# Exercise description
Rewrite the items as a Markdown table with the columns "No." and "Text", one row per line, leaving out blank lines. Begin at the first line of the items and stop after the line that contains "the Progress Bar".

─── Items

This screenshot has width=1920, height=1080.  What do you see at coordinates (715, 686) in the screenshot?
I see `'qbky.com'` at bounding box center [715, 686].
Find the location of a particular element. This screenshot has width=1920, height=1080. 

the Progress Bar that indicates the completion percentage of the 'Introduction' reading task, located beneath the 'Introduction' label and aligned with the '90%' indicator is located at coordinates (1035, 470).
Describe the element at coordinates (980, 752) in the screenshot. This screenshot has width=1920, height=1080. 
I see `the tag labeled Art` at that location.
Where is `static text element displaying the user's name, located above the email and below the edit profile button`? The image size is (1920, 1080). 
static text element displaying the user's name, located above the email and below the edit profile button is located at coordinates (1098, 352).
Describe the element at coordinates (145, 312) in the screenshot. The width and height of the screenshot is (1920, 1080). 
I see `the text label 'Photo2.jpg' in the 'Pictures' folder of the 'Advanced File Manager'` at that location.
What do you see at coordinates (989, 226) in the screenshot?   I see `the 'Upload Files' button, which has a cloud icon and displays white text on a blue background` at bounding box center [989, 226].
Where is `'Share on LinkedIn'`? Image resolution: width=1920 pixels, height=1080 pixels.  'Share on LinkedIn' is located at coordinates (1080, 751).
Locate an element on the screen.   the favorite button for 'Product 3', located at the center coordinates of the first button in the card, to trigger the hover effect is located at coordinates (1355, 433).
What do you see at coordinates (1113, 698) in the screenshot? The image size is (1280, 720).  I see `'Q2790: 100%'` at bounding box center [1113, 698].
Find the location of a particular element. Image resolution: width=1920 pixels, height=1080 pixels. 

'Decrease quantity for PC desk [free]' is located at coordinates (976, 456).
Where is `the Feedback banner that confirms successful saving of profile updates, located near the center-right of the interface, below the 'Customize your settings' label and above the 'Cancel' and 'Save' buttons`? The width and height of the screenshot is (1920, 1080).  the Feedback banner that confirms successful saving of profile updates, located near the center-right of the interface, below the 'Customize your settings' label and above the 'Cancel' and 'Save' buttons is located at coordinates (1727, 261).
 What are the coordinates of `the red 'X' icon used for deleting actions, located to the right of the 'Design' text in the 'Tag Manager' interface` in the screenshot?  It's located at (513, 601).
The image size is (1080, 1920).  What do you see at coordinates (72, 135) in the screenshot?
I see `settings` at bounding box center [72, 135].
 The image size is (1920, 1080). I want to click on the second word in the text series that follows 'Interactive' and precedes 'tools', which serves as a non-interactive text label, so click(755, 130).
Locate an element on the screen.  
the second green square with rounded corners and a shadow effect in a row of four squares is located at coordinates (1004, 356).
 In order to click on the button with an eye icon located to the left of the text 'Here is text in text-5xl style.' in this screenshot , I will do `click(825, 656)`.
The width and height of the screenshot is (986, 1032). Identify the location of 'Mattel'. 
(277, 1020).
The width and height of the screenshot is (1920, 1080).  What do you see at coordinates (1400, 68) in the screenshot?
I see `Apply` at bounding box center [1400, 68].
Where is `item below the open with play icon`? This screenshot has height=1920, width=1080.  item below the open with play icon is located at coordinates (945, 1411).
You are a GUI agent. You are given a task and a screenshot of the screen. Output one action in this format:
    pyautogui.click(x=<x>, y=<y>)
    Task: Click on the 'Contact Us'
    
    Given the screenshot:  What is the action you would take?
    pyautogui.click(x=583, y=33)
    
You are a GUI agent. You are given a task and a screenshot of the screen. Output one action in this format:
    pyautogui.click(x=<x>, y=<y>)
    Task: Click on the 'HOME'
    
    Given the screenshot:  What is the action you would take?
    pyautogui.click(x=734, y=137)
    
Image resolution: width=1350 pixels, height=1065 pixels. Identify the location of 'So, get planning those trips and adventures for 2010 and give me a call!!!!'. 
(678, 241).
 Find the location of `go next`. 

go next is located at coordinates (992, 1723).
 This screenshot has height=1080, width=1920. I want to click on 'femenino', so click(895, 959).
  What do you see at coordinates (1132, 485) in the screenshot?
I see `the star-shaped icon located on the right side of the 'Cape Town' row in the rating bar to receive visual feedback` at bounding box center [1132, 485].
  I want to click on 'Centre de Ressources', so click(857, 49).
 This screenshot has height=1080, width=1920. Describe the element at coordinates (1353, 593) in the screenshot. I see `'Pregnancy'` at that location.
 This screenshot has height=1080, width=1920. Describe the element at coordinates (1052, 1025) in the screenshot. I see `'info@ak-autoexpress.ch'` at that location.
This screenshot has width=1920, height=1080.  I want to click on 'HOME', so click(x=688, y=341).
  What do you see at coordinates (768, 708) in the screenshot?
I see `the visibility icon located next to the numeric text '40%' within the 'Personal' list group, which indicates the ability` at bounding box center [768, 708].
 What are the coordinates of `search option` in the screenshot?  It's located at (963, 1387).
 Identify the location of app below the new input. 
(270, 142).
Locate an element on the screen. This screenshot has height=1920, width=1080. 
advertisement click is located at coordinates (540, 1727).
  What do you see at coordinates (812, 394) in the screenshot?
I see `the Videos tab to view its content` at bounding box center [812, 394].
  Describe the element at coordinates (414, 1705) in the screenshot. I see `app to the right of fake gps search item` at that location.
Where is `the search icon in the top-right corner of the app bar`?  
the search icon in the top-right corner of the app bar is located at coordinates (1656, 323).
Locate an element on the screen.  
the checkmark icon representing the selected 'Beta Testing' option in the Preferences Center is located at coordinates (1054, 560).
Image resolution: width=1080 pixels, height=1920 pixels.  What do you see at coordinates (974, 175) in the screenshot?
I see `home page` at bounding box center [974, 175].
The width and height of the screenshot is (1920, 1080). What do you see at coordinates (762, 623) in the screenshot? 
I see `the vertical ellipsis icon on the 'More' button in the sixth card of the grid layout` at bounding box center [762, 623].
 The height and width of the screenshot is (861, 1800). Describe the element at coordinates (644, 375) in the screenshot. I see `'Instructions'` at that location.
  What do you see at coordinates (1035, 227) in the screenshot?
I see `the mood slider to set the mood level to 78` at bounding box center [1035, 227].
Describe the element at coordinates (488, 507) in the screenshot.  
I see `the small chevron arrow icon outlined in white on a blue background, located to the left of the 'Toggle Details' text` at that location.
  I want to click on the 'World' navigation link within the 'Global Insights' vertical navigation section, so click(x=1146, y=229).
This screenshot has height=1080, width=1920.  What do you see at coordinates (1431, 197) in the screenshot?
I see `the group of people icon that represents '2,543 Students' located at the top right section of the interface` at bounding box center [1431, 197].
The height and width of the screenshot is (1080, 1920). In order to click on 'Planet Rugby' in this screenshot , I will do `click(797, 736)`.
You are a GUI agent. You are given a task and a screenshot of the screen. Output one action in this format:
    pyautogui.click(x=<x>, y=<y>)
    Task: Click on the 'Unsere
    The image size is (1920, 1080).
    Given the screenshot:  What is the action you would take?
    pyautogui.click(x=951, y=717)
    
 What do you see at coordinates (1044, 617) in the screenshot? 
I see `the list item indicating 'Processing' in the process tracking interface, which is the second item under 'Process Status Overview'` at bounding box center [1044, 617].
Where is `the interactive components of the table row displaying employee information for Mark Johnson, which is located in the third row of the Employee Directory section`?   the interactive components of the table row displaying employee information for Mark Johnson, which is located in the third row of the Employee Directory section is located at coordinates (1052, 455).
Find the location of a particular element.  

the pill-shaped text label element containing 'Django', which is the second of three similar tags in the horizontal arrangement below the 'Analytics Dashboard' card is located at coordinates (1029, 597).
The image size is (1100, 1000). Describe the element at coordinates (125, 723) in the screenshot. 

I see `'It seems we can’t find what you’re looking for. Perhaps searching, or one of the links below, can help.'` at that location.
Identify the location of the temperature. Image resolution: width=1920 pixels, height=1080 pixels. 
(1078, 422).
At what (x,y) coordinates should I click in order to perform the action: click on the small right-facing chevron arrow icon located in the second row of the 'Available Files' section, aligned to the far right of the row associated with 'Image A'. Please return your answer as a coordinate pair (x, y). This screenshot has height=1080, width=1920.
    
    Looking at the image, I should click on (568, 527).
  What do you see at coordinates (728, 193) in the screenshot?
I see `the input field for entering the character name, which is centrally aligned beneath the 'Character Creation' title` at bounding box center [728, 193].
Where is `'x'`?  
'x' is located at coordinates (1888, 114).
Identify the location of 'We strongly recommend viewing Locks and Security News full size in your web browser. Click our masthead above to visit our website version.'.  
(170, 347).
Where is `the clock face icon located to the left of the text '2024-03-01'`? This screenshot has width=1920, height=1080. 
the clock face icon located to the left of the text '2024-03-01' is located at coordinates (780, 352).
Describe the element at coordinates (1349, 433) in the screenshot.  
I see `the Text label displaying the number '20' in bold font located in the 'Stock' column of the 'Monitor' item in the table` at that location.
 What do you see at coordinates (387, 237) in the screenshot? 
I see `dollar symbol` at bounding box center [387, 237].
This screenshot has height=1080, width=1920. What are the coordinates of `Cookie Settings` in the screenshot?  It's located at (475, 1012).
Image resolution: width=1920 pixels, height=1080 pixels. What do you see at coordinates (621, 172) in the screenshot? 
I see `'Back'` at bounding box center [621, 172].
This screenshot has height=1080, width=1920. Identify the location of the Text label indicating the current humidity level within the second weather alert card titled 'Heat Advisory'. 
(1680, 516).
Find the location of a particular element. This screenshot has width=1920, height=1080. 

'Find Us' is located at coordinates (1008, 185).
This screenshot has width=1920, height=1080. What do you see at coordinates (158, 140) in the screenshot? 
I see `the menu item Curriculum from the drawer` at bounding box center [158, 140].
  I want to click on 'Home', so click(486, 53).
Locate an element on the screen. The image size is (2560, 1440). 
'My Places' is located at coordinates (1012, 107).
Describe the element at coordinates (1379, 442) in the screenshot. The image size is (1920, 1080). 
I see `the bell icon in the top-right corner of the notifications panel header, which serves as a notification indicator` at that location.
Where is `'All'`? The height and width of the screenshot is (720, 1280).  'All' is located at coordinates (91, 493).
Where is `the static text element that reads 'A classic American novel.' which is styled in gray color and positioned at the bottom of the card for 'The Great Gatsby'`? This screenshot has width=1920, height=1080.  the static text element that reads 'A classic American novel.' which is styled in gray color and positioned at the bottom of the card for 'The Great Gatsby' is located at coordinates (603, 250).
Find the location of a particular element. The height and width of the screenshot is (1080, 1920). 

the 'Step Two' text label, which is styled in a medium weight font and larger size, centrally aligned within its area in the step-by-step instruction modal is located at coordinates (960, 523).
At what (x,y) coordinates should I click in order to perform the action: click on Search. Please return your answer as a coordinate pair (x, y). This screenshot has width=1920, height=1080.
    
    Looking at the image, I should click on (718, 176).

──────

# Correct answer
| No. | Text |
|---|---|
| 1 | This screenshot has width=1920, height=1080.  What do you see at coordinates (715, 686) in the screenshot? |
| 2 | I see `'qbky.com'` at bounding box center [715, 686]. |
| 3 | Find the location of a particular element. This screenshot has width=1920, height=1080.  |
| 4 | the Progress Bar that indicates the completion percentage of the 'Introduction' reading task, located beneath the 'Introduction' label and aligned with the '90%' indicator is located at coordinates (1035, 470). |